Problem to solve: For the material below, set down exactly the lines between the one containing "Click the 邀请 invite participants icon" and the last line, both included, leaving every picture out.

Record excerpts:
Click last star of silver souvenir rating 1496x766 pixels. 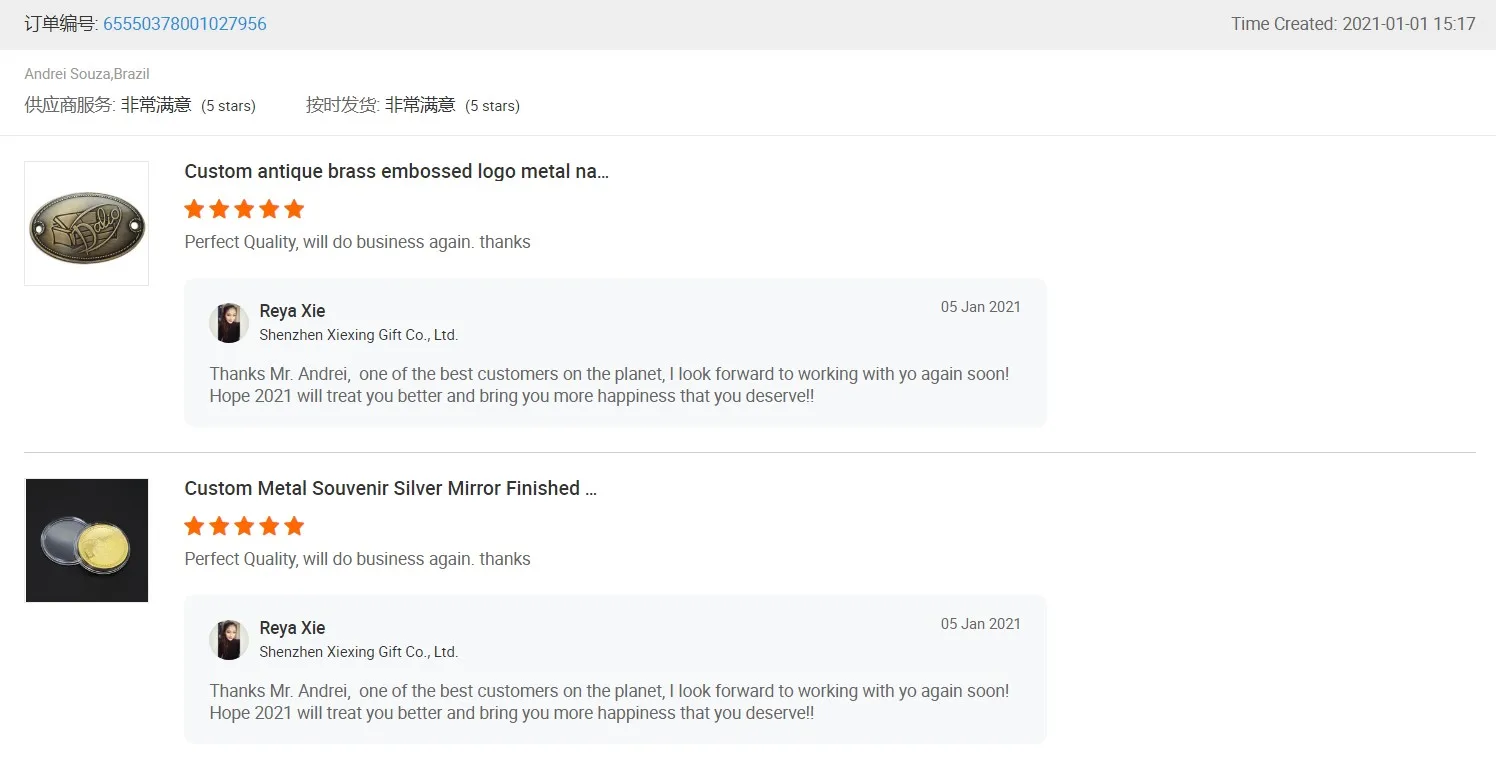click(x=294, y=526)
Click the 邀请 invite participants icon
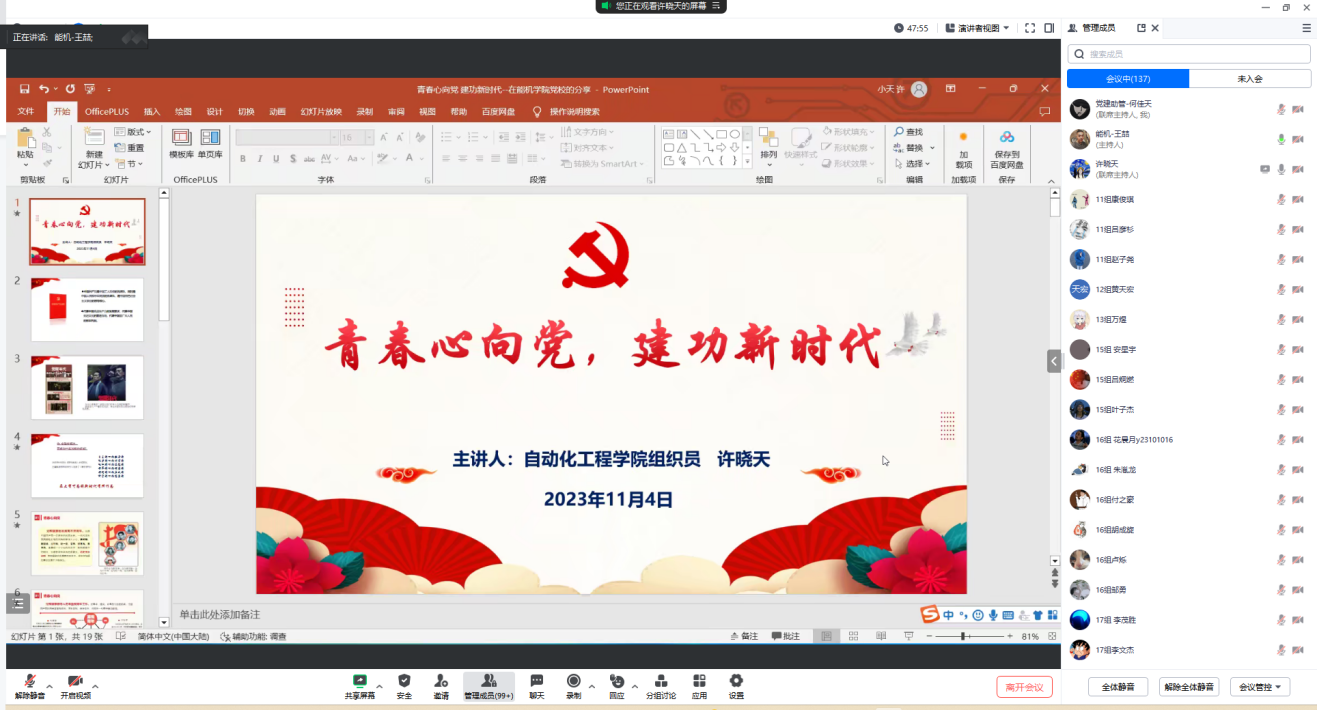This screenshot has width=1317, height=710. pyautogui.click(x=441, y=682)
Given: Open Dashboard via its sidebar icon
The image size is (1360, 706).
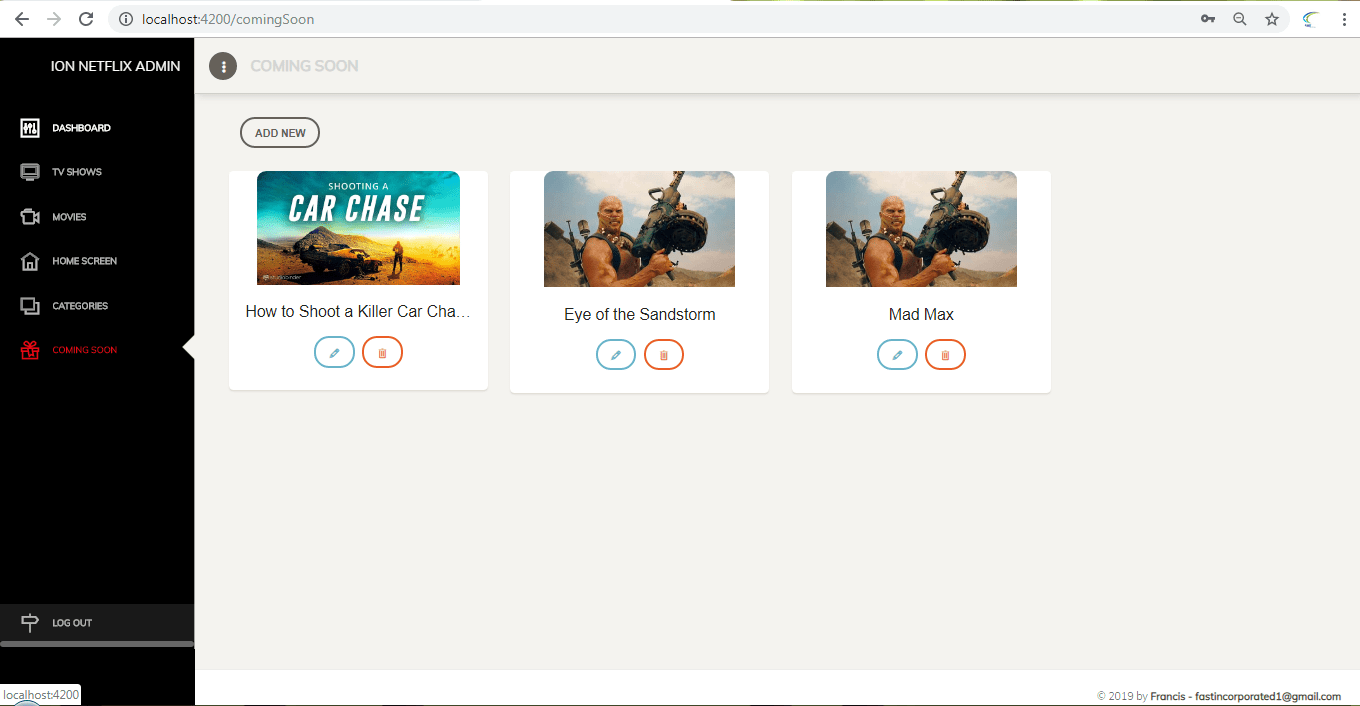Looking at the screenshot, I should (x=28, y=127).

Problem solution:
Click the 邀请 invite participants icon
This screenshot has width=1317, height=710. pyautogui.click(x=441, y=682)
Given: Open Dashboard via its sidebar icon
The image size is (1360, 706).
Looking at the screenshot, I should (x=28, y=127).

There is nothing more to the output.